::: Records provided
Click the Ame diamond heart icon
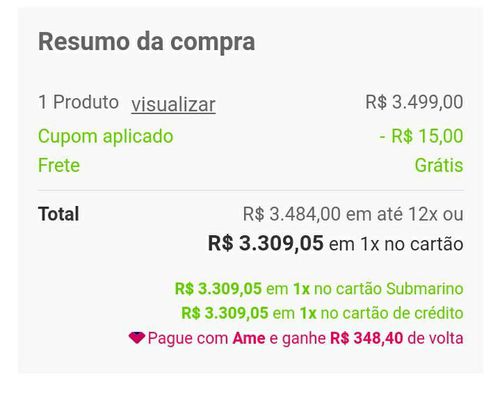This screenshot has height=398, width=500. pos(137,338)
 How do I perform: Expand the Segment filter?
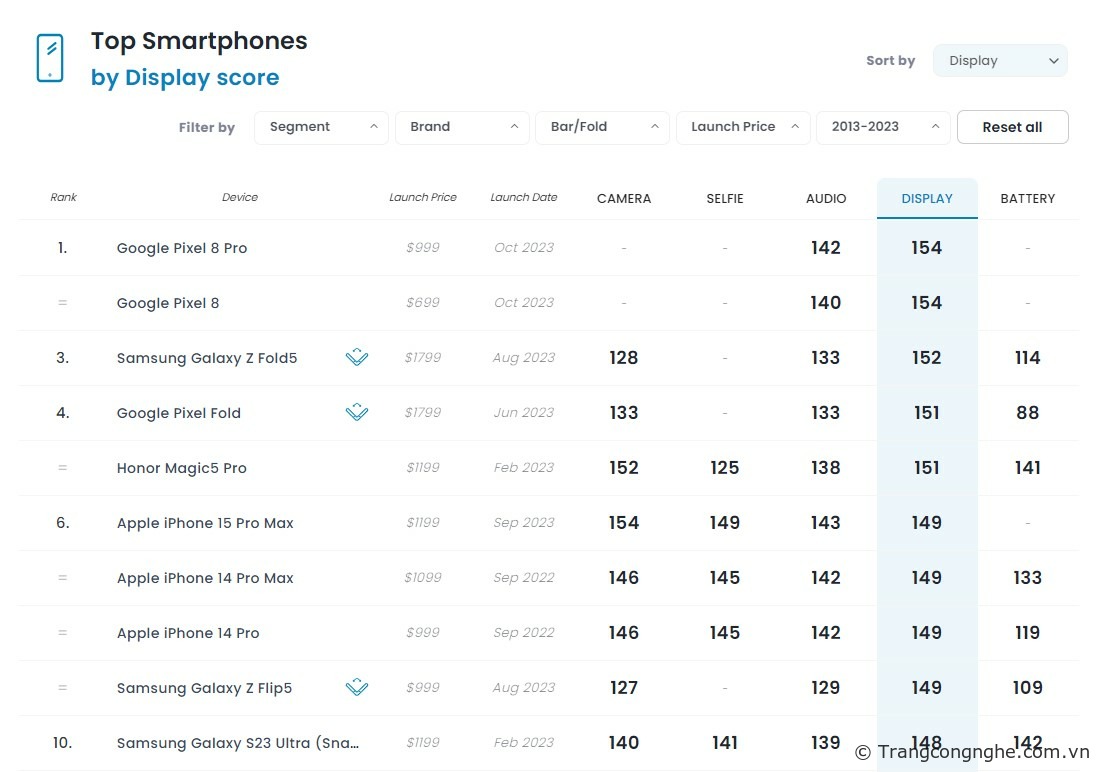tap(321, 127)
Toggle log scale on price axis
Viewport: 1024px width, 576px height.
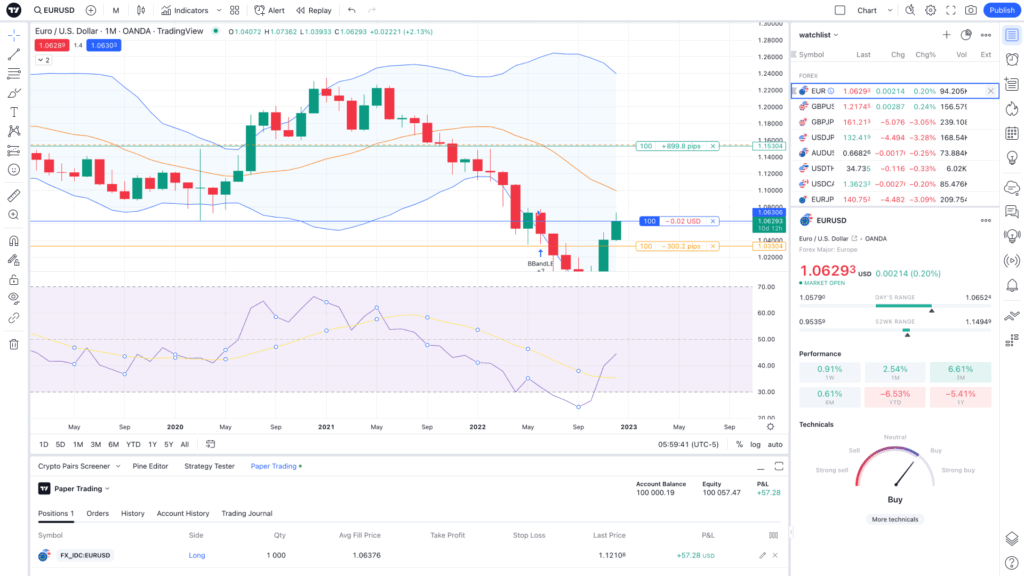[755, 444]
::::::
*Task item*. An exact reproduction of every record above is required, with no pictures included.

*Result of the task*.
Click the Ame diamond heart icon
This screenshot has height=398, width=500. pos(137,338)
 How do I perform: Expand the Segment filter?
tap(321, 127)
Toggle log scale on price axis
Viewport: 1024px width, 576px height.
[755, 444]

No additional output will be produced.